Папа — мой главный учитель, самый большой авторитет, его мировоззрение, взыскательность меня восхищают, это мой жизненный ориентир.
Мама — моя близкая подруга, мы понимаем и принимаем друг друга. Она всегда меня воспринимала такой, какая я есть, учила общению: «Соня, поставь себя на чужое место, и все встанет на свои места». Ее умение сходиться с людьми, легкость, радость и веселость нрава — для меня основное в ней.
Как-то однажды папа сказал, что любовь к себе — это познание себя. Нужно ставить себя на первое место, тогда человек будет цельным, и к нему будут тянуться. Если я люблю себя, то полюблю и других, и если я уважаю себя, уважаю свое время, в том числе и свободное, то уважаю чужое пространство и время.

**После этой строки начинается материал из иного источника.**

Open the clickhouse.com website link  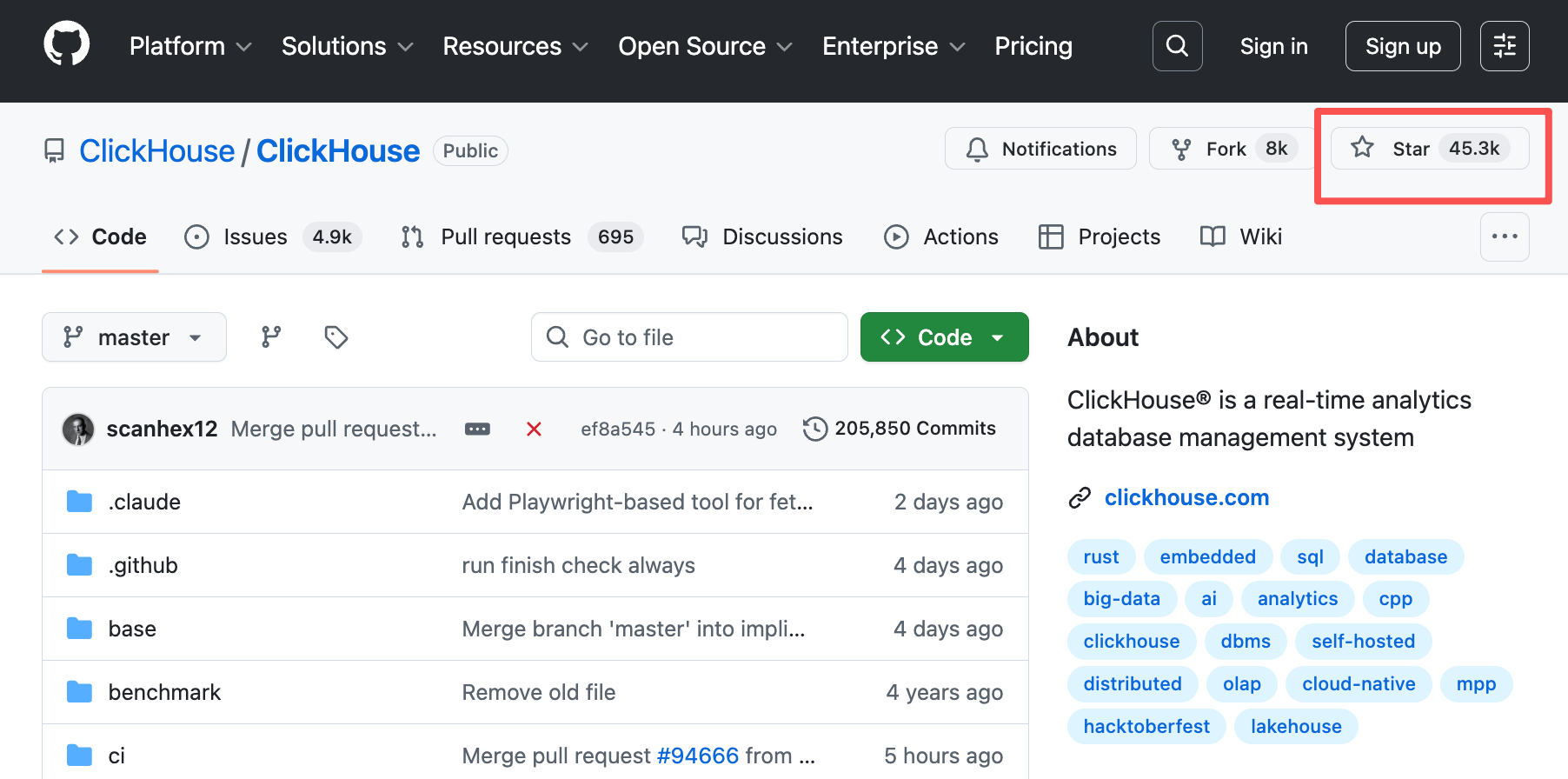coord(1186,497)
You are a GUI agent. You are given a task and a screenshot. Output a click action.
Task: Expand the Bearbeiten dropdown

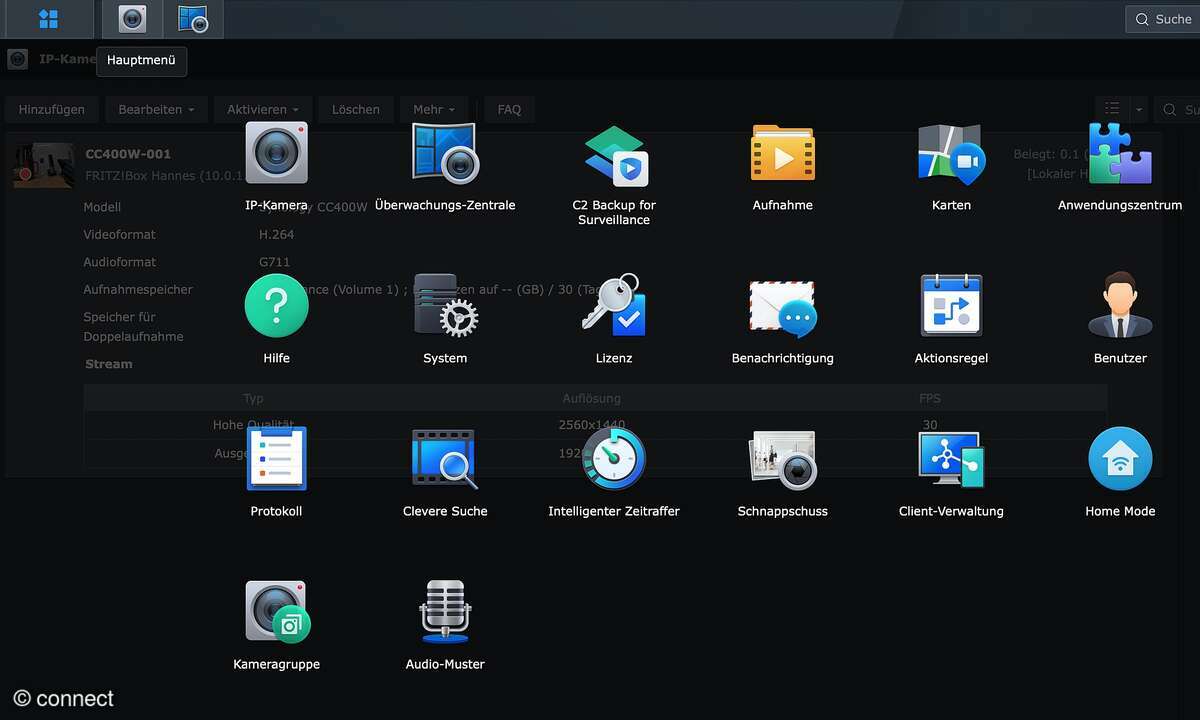[155, 109]
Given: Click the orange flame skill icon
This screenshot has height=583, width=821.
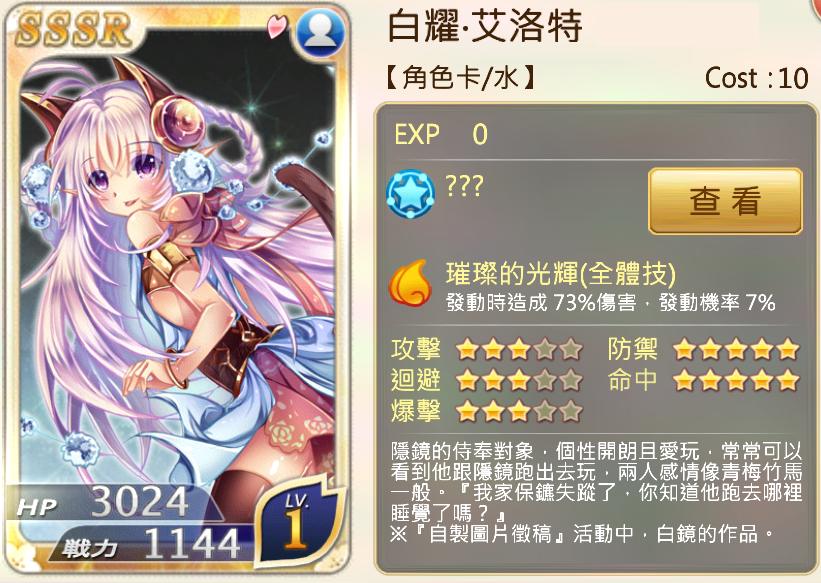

Сейчас я стала меньше обращаться к папе за советом, потому что все-таки расту. Однажды я ему позвонила по какому-то пустяку и спросила:
— Пап, как поступить?
И вдруг он неожиданно мне говорит:
— Сонь, давай-ка сама, учись иногда обходиться без меня и без мамы.

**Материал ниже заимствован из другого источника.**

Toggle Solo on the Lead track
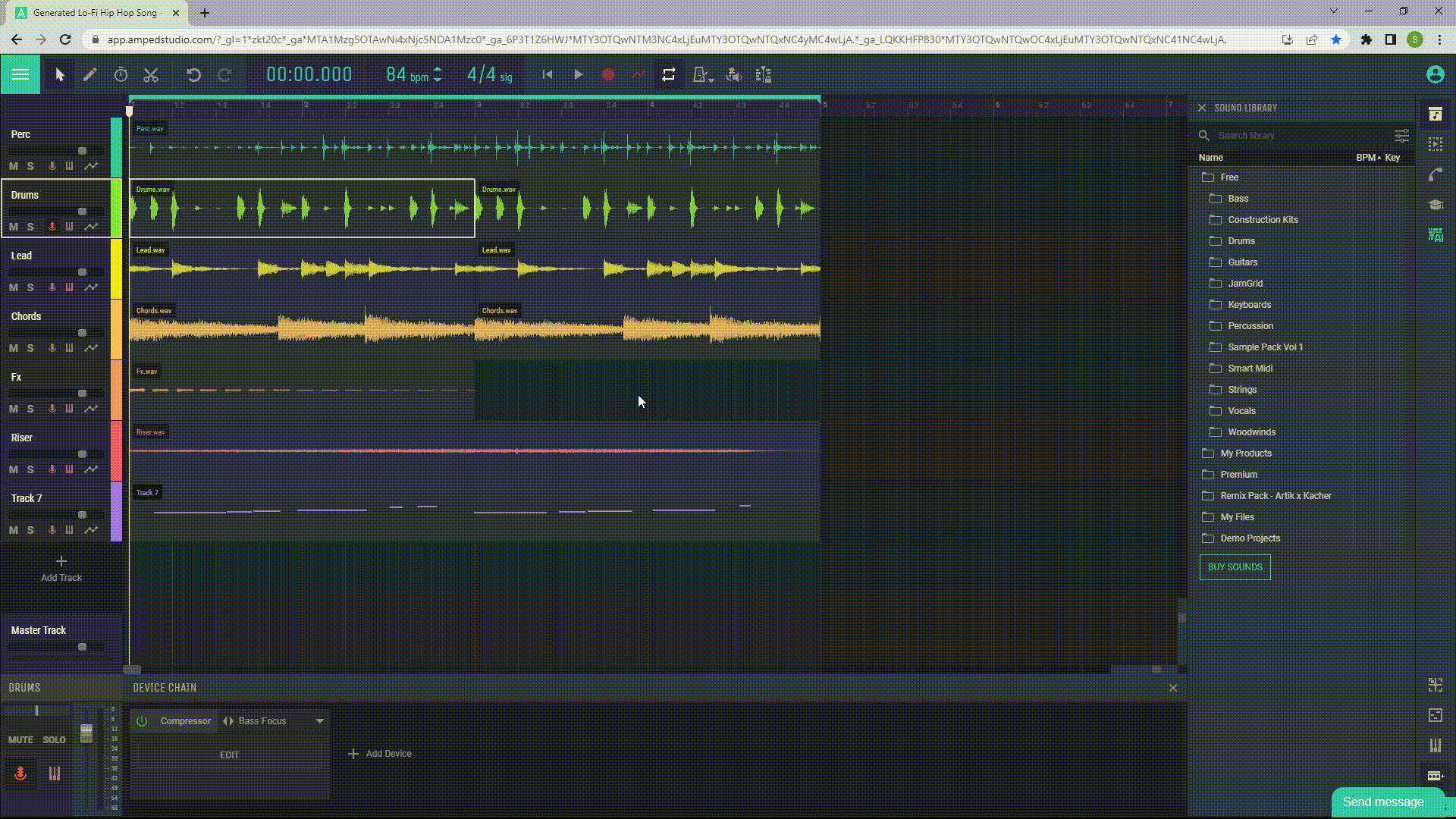30,287
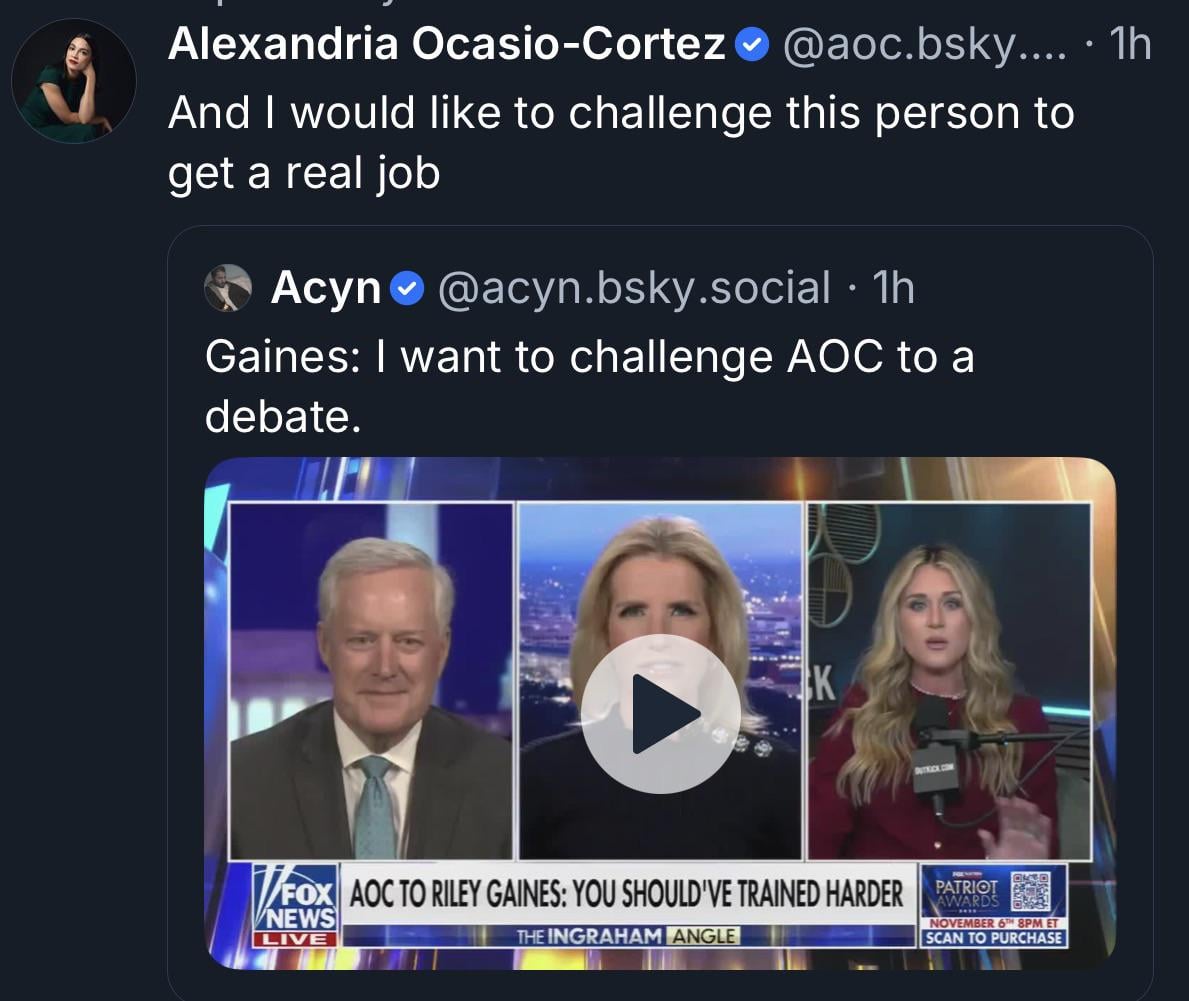Open the @acyn.bsky.social handle
This screenshot has height=1001, width=1189.
click(x=634, y=288)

Вначале я оторопела. А потом поняла, что это не потому, что он не хочет мне помочь, просто он считает, что если я буду по каждому простому вопросу звонить, никогда не повзрослею...
— Вы, наверное, с детства решили, что будете актрисой?

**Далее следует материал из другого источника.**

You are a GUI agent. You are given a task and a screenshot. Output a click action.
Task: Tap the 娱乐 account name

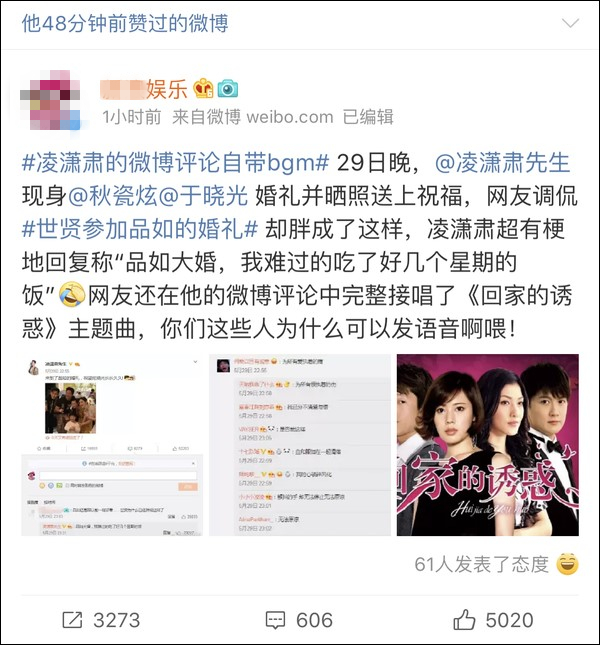144,89
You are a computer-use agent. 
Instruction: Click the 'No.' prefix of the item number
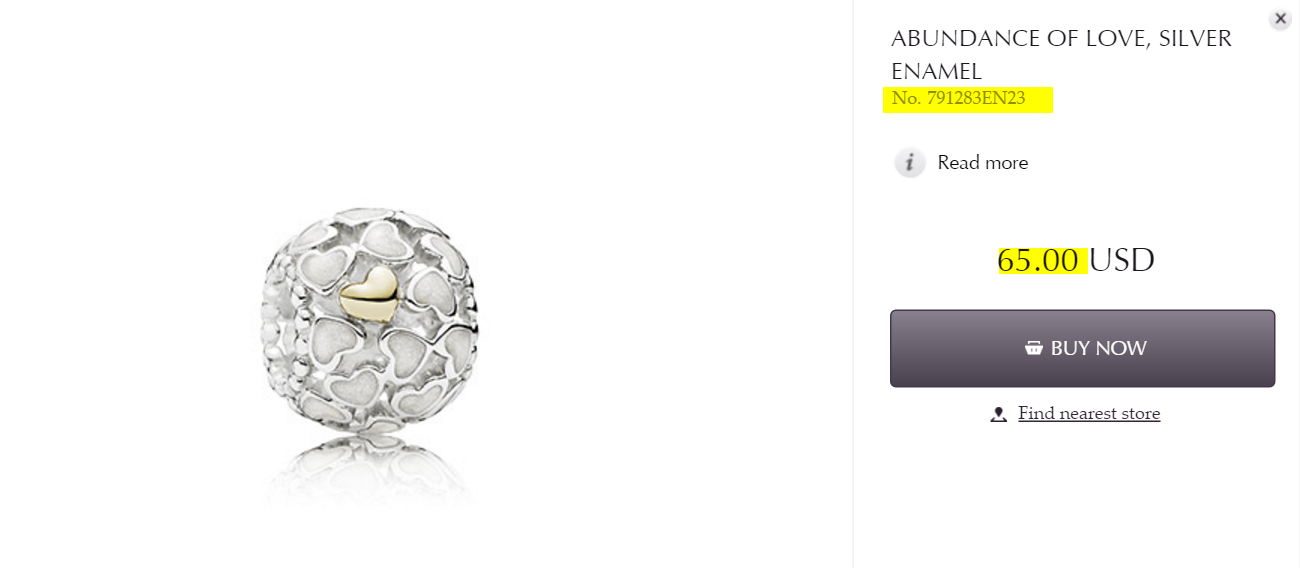coord(906,99)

— Родители знали, что я буду актрисой, но очень мудро поступили — никогда ничего мне не запрещали, говорили: выбирай что хочешь, нам все равно, главное, чтобы тебе было в радость. А потом просто со временем оказалось, что в радость именно это.
Несмотря на то что они не давили, все равно я росла в театральной атмосфере, в атмосфере «Современника». Как правило, в актерской семье театр — это второй дом. Всех актерских детей приводят за кулисы, оставляют на костюмеров, на гримерш. Я, например, с удовольствием помогала гримерам делать парики.
В этом доме под названием «Театр» все тебя любят, гладят по голове, угощают, говорят: «Сонечка, какая ты красавица, ты будешь артисткой». Несмотря на все эти пророчества, я совершенно не собиралась идти в артистки. Однажды (мне было девять лет) главный режиссер театра Галина Волчек подошла ко мне, приобняла и сказала: «Ты, наверное, хочешь сниматься в кино?» Я упрямо помотала головой и оттолкнула ее руку. С детства люблю решать сама, мне нужно самой дойти до этого решения, а не идти на поводу.
Но теперь, оглядываясь назад, понимаю, что какие-то задатки у меня были. Недавно мне прислали видео, где мне годика три-четыре. Я смотрю прямо в камеру и говорю кому-то командным тоном: «Давай уже, снимай!» А когда заканчивались спектакли в театре, я выходила одна на сцену и что-то изображала в декорациях. Папа рассказывал, что, гуляя со мной по бульвару, наблюдал такую сценку — я рыдаю в игрушечный телефон, будто на том конце мне сообщили нечто ужасное. Прохожие оглядывались на меня, не могли понять, что происходит.